• **Listed entries**:
|---|
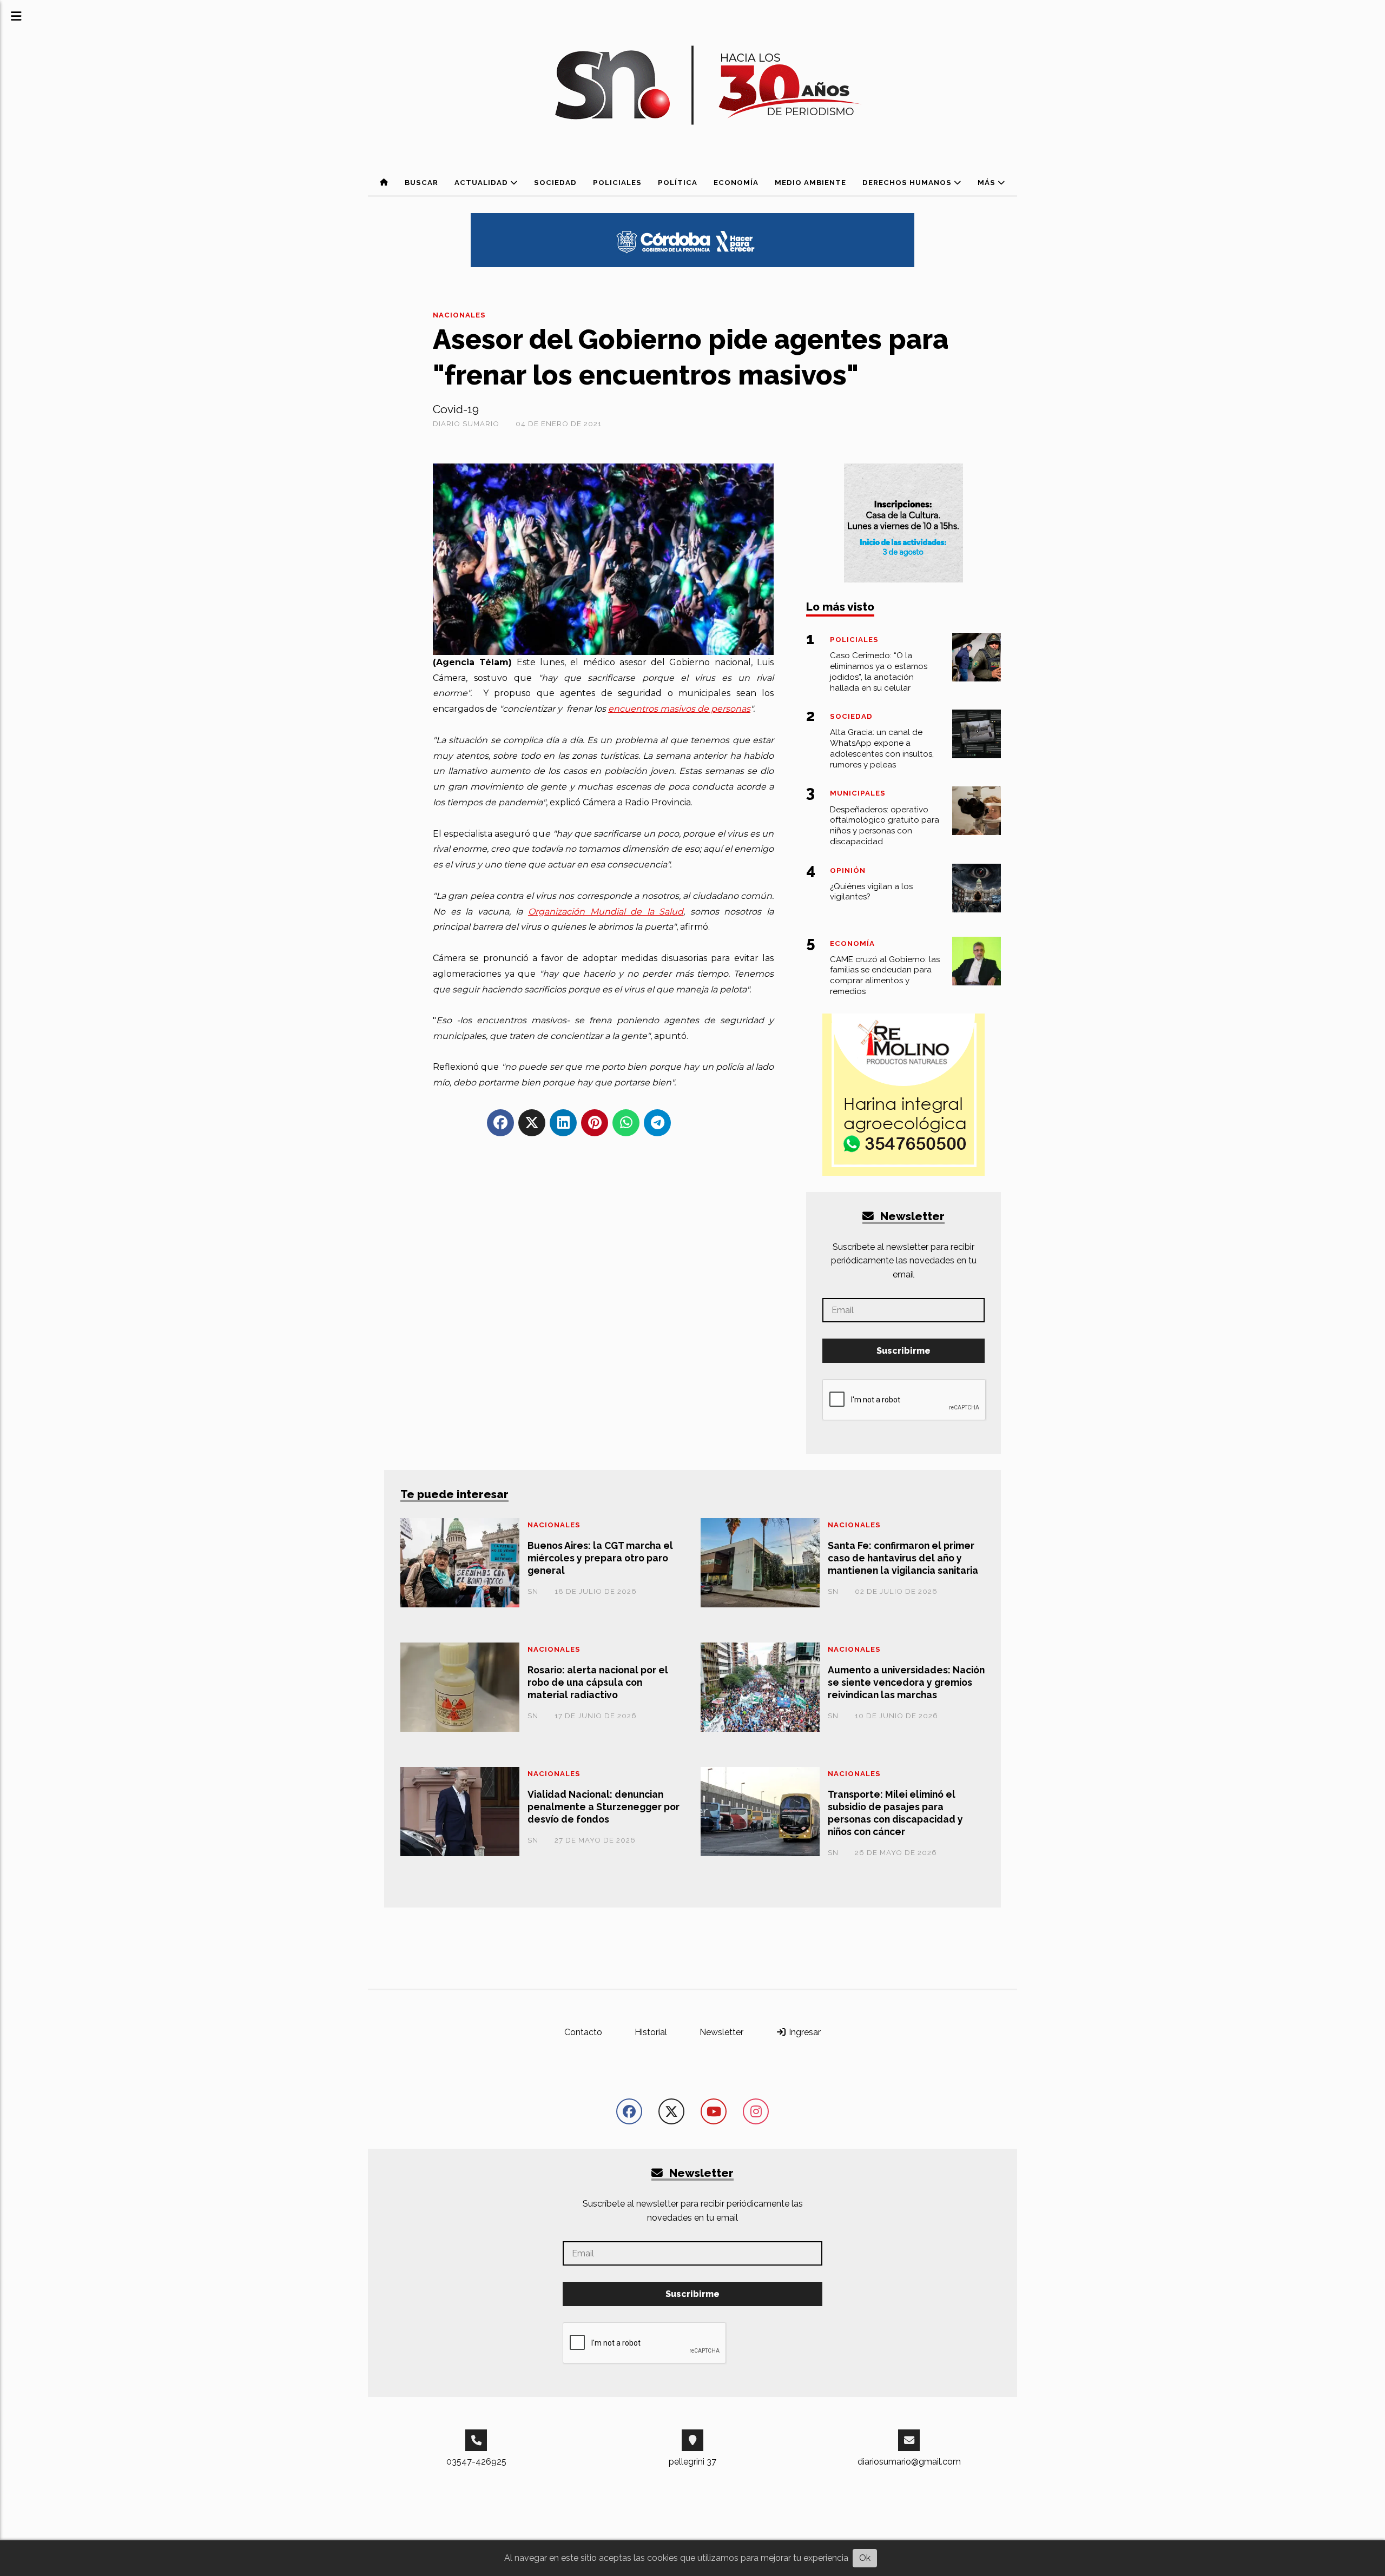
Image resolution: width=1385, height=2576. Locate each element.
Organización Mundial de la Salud (605, 911)
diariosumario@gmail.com (909, 2461)
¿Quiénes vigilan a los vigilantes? (871, 892)
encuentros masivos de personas (679, 709)
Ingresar (804, 2032)
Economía (736, 182)
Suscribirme (903, 1351)
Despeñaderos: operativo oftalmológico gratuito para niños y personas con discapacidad (884, 825)
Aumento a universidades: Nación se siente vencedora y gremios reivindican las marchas (906, 1682)
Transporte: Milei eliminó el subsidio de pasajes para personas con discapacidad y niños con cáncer (895, 1813)
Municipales (858, 793)
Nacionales (459, 315)
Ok (864, 2558)
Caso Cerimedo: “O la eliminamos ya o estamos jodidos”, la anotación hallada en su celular (878, 671)
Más (988, 182)
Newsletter (911, 1216)
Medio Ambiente (810, 182)
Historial (651, 2032)
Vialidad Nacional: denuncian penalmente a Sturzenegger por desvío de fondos (603, 1807)
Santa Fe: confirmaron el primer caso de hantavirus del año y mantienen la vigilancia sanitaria (903, 1558)
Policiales (617, 182)
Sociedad (555, 182)
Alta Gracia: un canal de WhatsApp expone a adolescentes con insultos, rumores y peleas (882, 748)
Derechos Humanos (908, 182)
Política (677, 182)
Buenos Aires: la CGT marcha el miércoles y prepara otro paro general (600, 1558)
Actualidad (482, 182)
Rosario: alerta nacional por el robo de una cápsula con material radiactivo (597, 1682)
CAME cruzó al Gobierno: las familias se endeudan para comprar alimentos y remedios (885, 975)
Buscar (421, 182)
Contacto (583, 2032)
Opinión (848, 870)
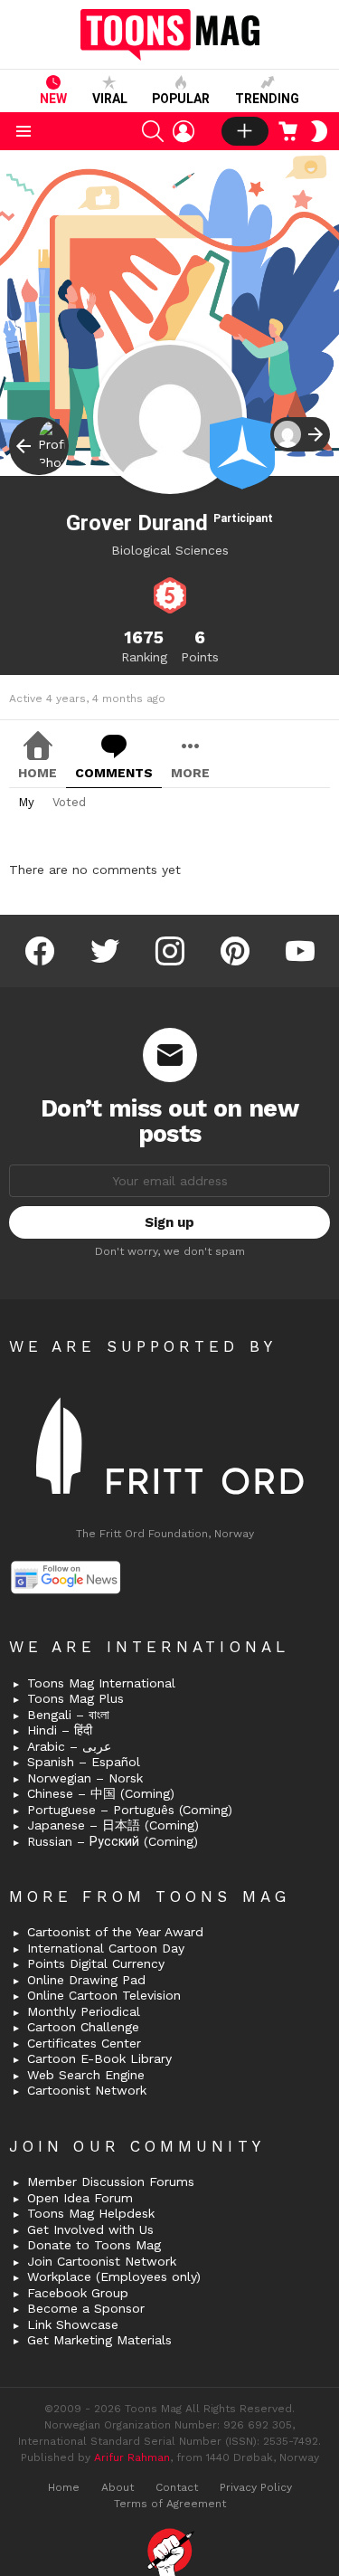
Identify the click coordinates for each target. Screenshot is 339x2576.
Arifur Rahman (132, 2457)
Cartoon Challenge (83, 2027)
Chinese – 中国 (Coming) (100, 1793)
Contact (176, 2487)
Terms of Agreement (170, 2503)
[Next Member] (300, 434)
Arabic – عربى (69, 1746)
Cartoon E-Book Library (99, 2058)
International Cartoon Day (105, 1948)
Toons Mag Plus (75, 1698)
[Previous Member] (39, 446)
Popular (181, 98)
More (190, 772)
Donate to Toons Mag (94, 2245)
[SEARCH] (153, 131)
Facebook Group (77, 2293)
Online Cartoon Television (104, 1995)
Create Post (244, 131)
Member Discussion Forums (110, 2181)
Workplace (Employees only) (114, 2276)
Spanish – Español (83, 1761)
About (117, 2487)
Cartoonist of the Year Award (115, 1932)
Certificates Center (84, 2043)
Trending (267, 98)
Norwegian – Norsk (85, 1778)
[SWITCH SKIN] (319, 131)
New (53, 98)
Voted (69, 802)
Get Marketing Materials (99, 2340)
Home (37, 772)
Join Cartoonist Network (101, 2261)
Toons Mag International (101, 1683)
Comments (114, 772)
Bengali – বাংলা (68, 1714)
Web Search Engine (86, 2074)
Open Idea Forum (80, 2198)
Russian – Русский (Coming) (112, 1841)
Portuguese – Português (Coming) (129, 1809)
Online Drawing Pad (86, 1979)
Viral (109, 98)
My (26, 802)
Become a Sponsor (86, 2308)
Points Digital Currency (96, 1963)
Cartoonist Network (86, 2090)
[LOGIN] (183, 131)
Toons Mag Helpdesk (91, 2213)
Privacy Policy (256, 2487)
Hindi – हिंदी (59, 1730)
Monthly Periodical (83, 2011)
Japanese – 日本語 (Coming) (113, 1825)
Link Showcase (72, 2324)
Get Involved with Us (90, 2229)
|---|
• **Required action**: Reproduce each line of the records exactly and exclude any images.

• **Response to the exercise**:
Image resolution: width=1385, height=2576. Locate each element.
Organización Mundial de la Salud (605, 911)
diariosumario@gmail.com (909, 2461)
¿Quiénes vigilan a los vigilantes? (871, 892)
encuentros masivos de personas (679, 709)
Ingresar (804, 2032)
Economía (736, 182)
Suscribirme (903, 1351)
Despeñaderos: operativo oftalmológico gratuito para niños y personas con discapacidad (884, 825)
Aumento a universidades: Nación se siente vencedora y gremios reivindican las marchas (906, 1682)
Transporte: Milei eliminó el subsidio de pasajes para personas con discapacidad y niños con cáncer (895, 1813)
Municipales (858, 793)
Nacionales (459, 315)
Ok (864, 2558)
Caso Cerimedo: “O la eliminamos ya o estamos jodidos”, la anotación hallada en su celular (878, 671)
Más (988, 182)
Newsletter (911, 1216)
Medio Ambiente (810, 182)
Historial (651, 2032)
Vialidad Nacional: denuncian penalmente a Sturzenegger por desvío de fondos (603, 1807)
Santa Fe: confirmaron el primer caso de hantavirus del año y mantienen la vigilancia sanitaria (903, 1558)
Policiales (617, 182)
Sociedad (555, 182)
Alta Gracia: un canal de WhatsApp expone a adolescentes con insultos, rumores y peleas (882, 748)
Derechos Humanos (908, 182)
Política (677, 182)
Buenos Aires: la CGT marcha el miércoles y prepara otro paro general (600, 1558)
Actualidad (482, 182)
Rosario: alerta nacional por el robo de una cápsula con material radiactivo (597, 1682)
CAME cruzó al Gobierno: las familias se endeudan para comprar alimentos y remedios (885, 975)
Buscar (421, 182)
Contacto (583, 2032)
Opinión (848, 870)
Identify the click coordinates for each target. Screenshot is 339x2576.
Arifur Rahman (132, 2457)
Cartoon Challenge (83, 2027)
Chinese – 中国 (Coming) (100, 1793)
Contact (176, 2487)
Terms of Agreement (170, 2503)
[Next Member] (300, 434)
Arabic – عربى (69, 1746)
Cartoon E-Book Library (99, 2058)
International Cartoon Day (105, 1948)
Toons Mag Plus (75, 1698)
[Previous Member] (39, 446)
Popular (181, 98)
More (190, 772)
Donate to Toons Mag (94, 2245)
[SEARCH] (153, 131)
Facebook Group (77, 2293)
Online Cartoon Television (104, 1995)
Create Post (244, 131)
Member Discussion Forums (110, 2181)
Workplace (Employees only) (114, 2276)
Spanish – Español (83, 1761)
About (117, 2487)
Cartoonist of the Year Award (115, 1932)
Certificates Center (84, 2043)
Trending (267, 98)
Norwegian – Norsk (85, 1778)
[SWITCH SKIN] (319, 131)
New (53, 98)
Voted (69, 802)
Get Marketing Materials (99, 2340)
Home (37, 772)
Join Cartoonist Network (101, 2261)
Toons Mag International (101, 1683)
Comments (114, 772)
Bengali – বাংলা (68, 1714)
Web Search Engine (86, 2074)
Open Idea Forum (80, 2198)
Russian – Русский (Coming) (112, 1841)
Portuguese – Português (Coming) (129, 1809)
Online Drawing Pad (86, 1979)
Viral (109, 98)
My (26, 802)
Become a Sponsor (86, 2308)
Points Digital Currency (96, 1963)
Cartoonist Network (86, 2090)
[LOGIN] (183, 131)
Toons Mag Helpdesk (91, 2213)
Privacy Policy (256, 2487)
Hindi – हिंदी (59, 1730)
Monthly Periodical (83, 2011)
Japanese – 日本語 (Coming) (113, 1825)
Link Showcase (72, 2324)
Get Involved with Us (90, 2229)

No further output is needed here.